The findings of this study have important clinical implications. NAFLD has traditionally been viewed as a hepatic manifestation of systemic metabolic dysfunction, but its association with IBD underscores the need for a more comprehensive approach to patient care [3]. Gastroenterologists and hepatologists should work collaboratively to develop screening strategies for early detection of IBD in patients with NAFLD, particularly those with additional risk factors such as diabetes, dyslipidemia, and obesity. Such multidisciplinary care models can facilitate timely diagnosis and intervention, potentially improving outcomes for patients at the intersection of these 2 chronic inflammatory conditions. Furthermore, the coexistence of multiple metabolic and inflammatory risk factors highlights the necessity of proactive monitoring and intervention strategies.

From a research perspective, understanding the biological mechanisms linking NAFLD and IBD is critical.
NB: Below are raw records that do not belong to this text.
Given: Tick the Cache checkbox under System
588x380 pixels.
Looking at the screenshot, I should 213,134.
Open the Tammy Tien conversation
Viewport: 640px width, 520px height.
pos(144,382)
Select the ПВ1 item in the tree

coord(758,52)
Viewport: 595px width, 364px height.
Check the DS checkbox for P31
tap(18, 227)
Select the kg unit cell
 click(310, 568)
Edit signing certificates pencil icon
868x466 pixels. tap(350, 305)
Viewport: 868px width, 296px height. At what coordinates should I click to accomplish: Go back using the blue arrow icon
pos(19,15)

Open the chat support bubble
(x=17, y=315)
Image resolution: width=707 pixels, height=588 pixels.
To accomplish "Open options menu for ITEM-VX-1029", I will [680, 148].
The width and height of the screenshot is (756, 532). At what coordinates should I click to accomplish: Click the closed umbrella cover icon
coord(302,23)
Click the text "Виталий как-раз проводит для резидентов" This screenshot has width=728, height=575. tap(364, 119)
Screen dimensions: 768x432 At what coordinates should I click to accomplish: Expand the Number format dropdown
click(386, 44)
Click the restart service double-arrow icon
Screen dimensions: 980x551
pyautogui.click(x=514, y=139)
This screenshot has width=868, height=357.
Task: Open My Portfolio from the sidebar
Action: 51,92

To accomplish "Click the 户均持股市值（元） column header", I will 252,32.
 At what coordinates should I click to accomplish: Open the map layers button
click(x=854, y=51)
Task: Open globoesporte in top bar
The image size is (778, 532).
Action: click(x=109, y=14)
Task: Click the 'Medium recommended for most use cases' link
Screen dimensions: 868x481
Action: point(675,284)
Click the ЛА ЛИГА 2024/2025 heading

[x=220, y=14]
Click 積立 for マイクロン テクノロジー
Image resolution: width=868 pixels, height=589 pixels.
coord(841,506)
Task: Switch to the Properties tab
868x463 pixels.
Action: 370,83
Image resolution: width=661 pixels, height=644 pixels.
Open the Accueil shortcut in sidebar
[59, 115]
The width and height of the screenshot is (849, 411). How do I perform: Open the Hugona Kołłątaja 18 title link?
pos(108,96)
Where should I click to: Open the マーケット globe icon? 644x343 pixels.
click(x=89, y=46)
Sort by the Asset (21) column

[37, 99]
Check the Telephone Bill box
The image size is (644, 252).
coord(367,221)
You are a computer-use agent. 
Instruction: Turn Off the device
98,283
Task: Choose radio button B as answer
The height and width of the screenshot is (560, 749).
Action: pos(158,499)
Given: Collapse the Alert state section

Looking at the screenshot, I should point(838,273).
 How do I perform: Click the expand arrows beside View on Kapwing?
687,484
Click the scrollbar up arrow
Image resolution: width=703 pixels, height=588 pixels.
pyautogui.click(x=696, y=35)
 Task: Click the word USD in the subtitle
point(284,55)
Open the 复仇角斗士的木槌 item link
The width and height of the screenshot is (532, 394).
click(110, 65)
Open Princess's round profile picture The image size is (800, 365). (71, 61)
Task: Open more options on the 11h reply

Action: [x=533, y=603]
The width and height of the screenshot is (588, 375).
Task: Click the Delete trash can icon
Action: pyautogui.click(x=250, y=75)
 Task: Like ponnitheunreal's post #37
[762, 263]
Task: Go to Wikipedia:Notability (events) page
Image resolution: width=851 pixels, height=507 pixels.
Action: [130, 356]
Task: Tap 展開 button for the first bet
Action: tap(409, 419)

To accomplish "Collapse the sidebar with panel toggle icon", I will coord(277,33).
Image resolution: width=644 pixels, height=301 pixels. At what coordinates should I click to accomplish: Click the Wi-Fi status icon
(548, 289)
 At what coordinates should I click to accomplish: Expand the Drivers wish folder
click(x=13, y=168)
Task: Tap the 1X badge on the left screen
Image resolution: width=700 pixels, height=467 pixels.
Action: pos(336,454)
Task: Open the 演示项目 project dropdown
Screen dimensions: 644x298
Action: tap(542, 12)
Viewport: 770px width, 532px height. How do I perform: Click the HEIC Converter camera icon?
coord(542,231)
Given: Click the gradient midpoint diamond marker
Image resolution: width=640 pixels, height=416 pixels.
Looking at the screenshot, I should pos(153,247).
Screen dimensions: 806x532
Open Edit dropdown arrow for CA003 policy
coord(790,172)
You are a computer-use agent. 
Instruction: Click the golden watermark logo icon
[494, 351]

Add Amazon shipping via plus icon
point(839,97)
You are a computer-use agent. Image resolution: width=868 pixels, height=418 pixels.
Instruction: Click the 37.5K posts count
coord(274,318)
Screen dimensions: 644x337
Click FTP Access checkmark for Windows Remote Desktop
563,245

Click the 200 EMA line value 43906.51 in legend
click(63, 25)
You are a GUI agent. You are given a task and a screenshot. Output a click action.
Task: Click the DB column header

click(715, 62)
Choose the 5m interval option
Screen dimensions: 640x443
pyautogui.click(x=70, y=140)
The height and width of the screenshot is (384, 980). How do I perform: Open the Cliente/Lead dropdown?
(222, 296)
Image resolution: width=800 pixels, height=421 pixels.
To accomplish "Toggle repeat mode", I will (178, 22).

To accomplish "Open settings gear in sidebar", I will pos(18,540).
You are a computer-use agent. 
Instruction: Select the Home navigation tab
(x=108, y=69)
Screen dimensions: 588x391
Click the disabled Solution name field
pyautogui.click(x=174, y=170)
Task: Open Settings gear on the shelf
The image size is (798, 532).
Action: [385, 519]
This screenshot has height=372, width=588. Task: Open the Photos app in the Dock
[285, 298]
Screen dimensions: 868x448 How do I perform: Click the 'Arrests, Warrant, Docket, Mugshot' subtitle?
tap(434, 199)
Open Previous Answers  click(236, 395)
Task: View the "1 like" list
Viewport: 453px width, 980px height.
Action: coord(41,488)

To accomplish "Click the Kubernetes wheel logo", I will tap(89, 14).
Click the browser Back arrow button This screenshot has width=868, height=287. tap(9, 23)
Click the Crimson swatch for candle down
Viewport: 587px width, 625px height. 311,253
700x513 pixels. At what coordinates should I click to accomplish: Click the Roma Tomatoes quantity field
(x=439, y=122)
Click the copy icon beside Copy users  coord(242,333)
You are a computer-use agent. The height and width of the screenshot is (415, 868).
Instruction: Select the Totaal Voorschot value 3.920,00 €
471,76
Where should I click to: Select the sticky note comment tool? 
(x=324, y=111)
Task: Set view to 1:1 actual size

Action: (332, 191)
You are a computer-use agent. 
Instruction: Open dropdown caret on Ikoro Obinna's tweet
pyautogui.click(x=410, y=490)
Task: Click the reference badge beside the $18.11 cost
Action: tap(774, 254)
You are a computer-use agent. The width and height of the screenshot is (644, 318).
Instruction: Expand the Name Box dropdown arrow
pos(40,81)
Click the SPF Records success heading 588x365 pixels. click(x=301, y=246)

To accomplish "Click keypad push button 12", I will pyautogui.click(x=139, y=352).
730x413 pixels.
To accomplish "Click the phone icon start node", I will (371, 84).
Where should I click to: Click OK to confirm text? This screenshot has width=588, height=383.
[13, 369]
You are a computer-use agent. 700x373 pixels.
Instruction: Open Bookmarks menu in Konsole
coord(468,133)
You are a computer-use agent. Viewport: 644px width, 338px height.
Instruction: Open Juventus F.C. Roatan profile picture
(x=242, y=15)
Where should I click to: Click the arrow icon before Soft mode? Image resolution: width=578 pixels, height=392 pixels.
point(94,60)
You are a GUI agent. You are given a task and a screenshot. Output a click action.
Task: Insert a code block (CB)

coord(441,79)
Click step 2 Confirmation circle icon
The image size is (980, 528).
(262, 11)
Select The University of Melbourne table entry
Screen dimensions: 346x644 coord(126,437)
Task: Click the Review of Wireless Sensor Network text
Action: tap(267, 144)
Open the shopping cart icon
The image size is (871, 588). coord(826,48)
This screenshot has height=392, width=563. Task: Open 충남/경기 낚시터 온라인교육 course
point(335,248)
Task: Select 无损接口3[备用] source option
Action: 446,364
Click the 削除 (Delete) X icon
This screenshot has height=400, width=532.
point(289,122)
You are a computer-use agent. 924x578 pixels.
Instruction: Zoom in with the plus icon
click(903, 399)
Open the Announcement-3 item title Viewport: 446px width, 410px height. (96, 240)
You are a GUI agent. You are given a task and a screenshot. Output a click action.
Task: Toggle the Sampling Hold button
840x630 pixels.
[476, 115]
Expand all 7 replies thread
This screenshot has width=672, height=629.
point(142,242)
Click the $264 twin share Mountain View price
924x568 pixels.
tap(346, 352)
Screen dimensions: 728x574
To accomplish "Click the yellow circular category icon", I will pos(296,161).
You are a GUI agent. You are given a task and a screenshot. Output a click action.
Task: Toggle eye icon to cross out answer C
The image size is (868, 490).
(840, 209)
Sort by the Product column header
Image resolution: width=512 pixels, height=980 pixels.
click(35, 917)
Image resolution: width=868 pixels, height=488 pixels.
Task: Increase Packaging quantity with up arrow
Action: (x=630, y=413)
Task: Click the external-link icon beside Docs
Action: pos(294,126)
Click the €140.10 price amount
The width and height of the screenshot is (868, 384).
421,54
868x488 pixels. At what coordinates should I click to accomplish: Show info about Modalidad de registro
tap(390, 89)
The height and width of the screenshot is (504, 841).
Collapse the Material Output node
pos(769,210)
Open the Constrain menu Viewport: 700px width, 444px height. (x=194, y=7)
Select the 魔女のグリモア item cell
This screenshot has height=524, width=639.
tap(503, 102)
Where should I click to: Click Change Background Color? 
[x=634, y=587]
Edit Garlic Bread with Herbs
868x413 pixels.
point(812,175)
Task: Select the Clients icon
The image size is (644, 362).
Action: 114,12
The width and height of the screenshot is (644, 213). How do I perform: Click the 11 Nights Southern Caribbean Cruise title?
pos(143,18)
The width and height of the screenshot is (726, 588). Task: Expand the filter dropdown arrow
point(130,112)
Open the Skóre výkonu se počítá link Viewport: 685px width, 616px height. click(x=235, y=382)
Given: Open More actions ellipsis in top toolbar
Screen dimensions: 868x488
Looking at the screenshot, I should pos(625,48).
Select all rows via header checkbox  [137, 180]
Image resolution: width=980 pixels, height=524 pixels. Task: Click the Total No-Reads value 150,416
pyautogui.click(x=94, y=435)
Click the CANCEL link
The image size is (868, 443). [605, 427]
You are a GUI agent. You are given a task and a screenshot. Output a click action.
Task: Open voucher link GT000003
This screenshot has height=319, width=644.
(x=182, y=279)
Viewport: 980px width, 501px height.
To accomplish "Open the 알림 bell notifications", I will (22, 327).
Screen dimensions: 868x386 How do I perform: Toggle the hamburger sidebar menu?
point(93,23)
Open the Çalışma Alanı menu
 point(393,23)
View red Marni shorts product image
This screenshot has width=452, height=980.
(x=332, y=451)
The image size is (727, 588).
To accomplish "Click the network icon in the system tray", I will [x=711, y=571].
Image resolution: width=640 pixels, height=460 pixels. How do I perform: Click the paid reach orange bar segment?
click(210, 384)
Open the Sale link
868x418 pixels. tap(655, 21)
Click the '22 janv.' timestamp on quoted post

Both conditions are characterized by systemic inflammation, altered immune responses, and disruptions in the gut-liver axis [4]. Investigating the interplay between gut microbiota, hepatic lipid metabolism, and pro-inflammatory cytokine pathways could provide novel insights into their shared pathogenesis [4]. For instance, dysbiosis in the gut microbiome and the role of microbial metabolites warrant further exploration to uncover potential therapeutic targets.

In conclusion, the study provides compelling evidence for an association between NAFLD and an increased risk of IBD, underscoring the importance of recognizing NAFLD as a systemic condition with implications beyond the liver. The robust methodology and large sample size strengthen the findings, while the limitations highlight the need for further research. Looking ahead, a multidisciplinary approach that integrates metabolic and inflammatory disease management is essential to optimize care for individuals with these interconnected chronic diseases.